West Hammond is a census-designated place in San Juan County, New Mexico, United States. As of the 2020 census, West Hammond had a population of 2,724.
==Geography==
According to the United States Census Bureau, West Hammond has a total area of 19.53 square kilometers, of which 19.33 km^{2} is land and (1.02%) 0.2 km^{2} is water.

==Demographics==

Historical population
| Census | Pop. | Note | %± |
| 2020 | 2,724 |  | — |
U.S. Decennial Census

===2020 census===
As of the 2020 census, West Hammond had a population of 2,724. The median age was 39.4 years. 25.8% of residents were under the age of 18 and 17.2% of residents were 65 years of age or older. For every 100 females there were 98.5 males, and for every 100 females age 18 and over there were 98.0 males age 18 and over.

5.5% of residents lived in urban areas, while 94.5% lived in rural areas.

There were 992 households in West Hammond, of which 32.9% had children under the age of 18 living in them. Of all households, 56.3% were married-couple households, 17.2% were households with a male householder and no spouse or partner present, and 19.7% were households with a female householder and no spouse or partner present. About 19.8% of all households were made up of individuals and 8.4% had someone living alone who was 65 years of age or older.

There were 1,091 housing units, of which 9.1% were vacant. The homeowner vacancy rate was 0.7% and the rental vacancy rate was 10.4%.

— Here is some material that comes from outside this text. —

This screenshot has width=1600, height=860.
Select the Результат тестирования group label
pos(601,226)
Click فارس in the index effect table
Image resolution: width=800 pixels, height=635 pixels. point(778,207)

Racial composition as of the 2020 census
| Race | Number | Percent |
|---|---|---|
| White | 1,549 | 56.9% |
| Black or African American | 15 | 0.6% |
| American Indian and Alaska Native | 396 | 14.5% |
| Asian | 10 | 0.4% |
| Native Hawaiian and Other Pacific Islander | 2 | 0.1% |
| Some other race | 399 | 14.6% |
| Two or more races | 353 | 13.0% |
| Hispanic or Latino (of any race) | 891 | 32.7% |

===2010 census===
According to the 2010 census, 2,790 people were living in West Hammond. The population density was 142.87 inhabitants per square kilometer. Of the 2,790 inhabitants, West Hammond was composed by 72.83% White, 0.79% were African American, 14.3% were Native American, 0.07% were Asian, 0% were Pacific Islanders, 8.71% were of other races and 3.3% from two or more races. Of the total population 26.16% were Hispanic or Latino of any race.
==Education==
The area school district is Bloomfield Schools. Bloomfield High School is the local high school.